2. Basic Structure of the Scheduler: The G-M-P Model

The scheduler consists of three core entities:

  1. G (Goroutine): Represents a Go coroutine, storing its execution stack, state, and program counter.
  2. M (Machine): Corresponds to an OS thread, scheduled by the operating system, and actually executes G's code.
  3. P (Processor): A virtual processor, acting as an intermediary between G and M. P maintains a local G queue (Local Run Queue, LRQ), and an M must be bound to a P to execute a G.

Design Advantages:

  • The number of P's defaults to the number of CPU cores (adjustable via GOMAXPROCS), preventing thread thrashing due to too many M's.
  • Each P's local queue avoids lock contention associated with a global queue.

3. Core Workflow of the Scheduler

Step 1: Goroutine Creation and Queuing

  • When creating a G using go func(), the G is preferentially placed into the current P's local queue (at the tail).
  • If the P's local queue is full (capacity 256), half of the G's from the local queue are moved to the global queue (at the tail).

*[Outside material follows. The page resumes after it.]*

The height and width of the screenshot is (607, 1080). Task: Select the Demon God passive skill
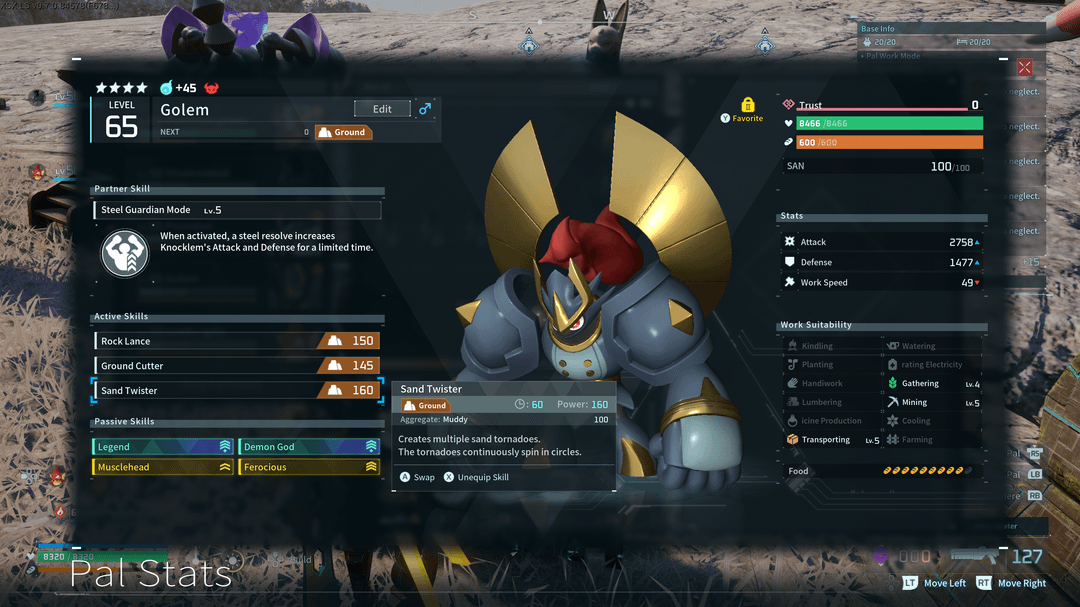pyautogui.click(x=309, y=447)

Step 2: M Acquires and Executes a G

  • After an M binds to a P, it fetches a G from the head of the P's local queue for execution (if the local queue is empty, it attempts to steal G's from the global queue or from other P's).
  • If the M's execution of G leads to a blocking system call (e.g., file I/O):
    • The scheduler detaches the M from the P, and the P then binds to an idle M (or creates a new one) to continue executing other G's.
    • After the blocking system call ends, the M attempts to bind to a P to resume execution; if no idle P is available, the G is placed into the global queue, and the M goes to sleep.

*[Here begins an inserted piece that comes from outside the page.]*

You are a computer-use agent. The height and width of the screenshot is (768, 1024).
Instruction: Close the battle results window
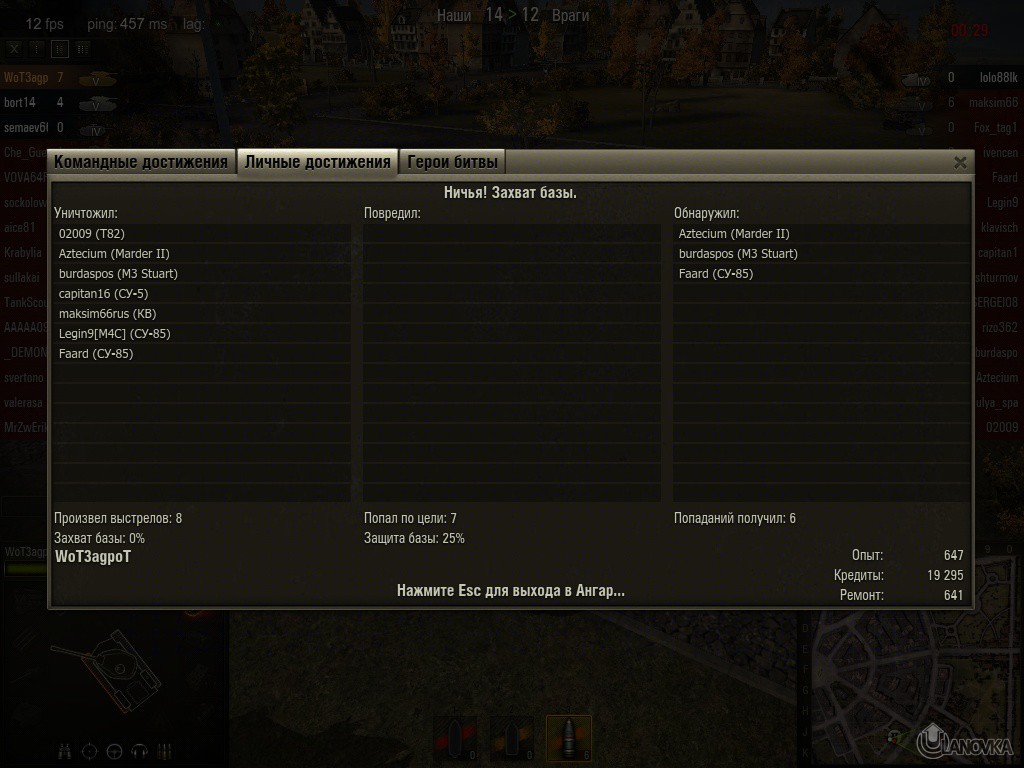pos(960,162)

Step 3: Cooperative Scheduling of Goroutines

  • Scheduling points (opportunities for scheduling) include:
    • Voluntary Yielding: runtime.Gosched() explicitly yields the CPU.
    • Channel Operations: A G is suspended when blocked on channel send/receive.
    • System Calls: Handled as described in the blocking scenario above.
    • Garbage Collection (GC): During GC, all G's must be paused, and execution order is adjusted.

4. Work Stealing Mechanism

When a P's local queue is empty, the P does not immediately go to sleep but instead steals G's in the following order:

  1. Acquire from the Global Queue: Periodically checks the global queue (once every 61 scheduler ticks) to prevent starvation of the global queue.
  2. Steal from Other P's: Randomly selects another P and steals half of the G's from the tail of its local queue (reduces lock contention and avoids conflict with the G currently being executed by that P).
  3. Acquire from the Netpoller: If no G's can be stolen, checks for any ready G's related to network I/O.

Significance of the Stealing Strategy:

  • Balances the load across P's, preventing some P's from being idle while others are backlogged.
  • Stealing from the tail reduces contention with the local P's execution of the G at the head.

5. Optimization Features of the Scheduler

  • Preemptive Scheduling:
    • Before Go 1.14, a G could only be preempted during a function call, potentially allowing a G performing long computations to monopolize a thread.
    • Go 1.14+ introduced signal-based preemption, where an M, upon receiving a signal, is forced to yield the CPU, preventing starvation.
  • Spinning Threads:
    • If an M cannot find a G but runnable G's exist, the M "spins" (idles for a small number of cycles) to avoid frequent sleep/wake cycles.

6. Example: How the Scheduler Handles High-Concurrency Scenarios

Assume a 4-core CPU (GOMAXPROCS=4) with 1000 G's created:

  1. Initially, the 4 P's distribute the G's relatively evenly (each P gets about 250 G's).
  2. If P1's G's finish first, it will steal G's from the queues of P2, P3, and P4, ensuring all CPU cores stay busy.
  3. If a G blocks on a network request, its P immediately switches to execute another G, avoiding thread wastage.

Summary

Through the G-M-P model and the work stealing mechanism, the Go scheduler achieves:

  • High Concurrency: Lightweight Goroutines multiplexed onto a small number of OS threads.
  • Load Balancing: Work stealing prevents idleness.
  • Low Blocking: Detaching M from P during system calls ensures other G's continue execution.
    Understanding the scheduler's principles helps in writing more efficient concurrent code (e.g., avoiding G's that occupy the CPU for long periods).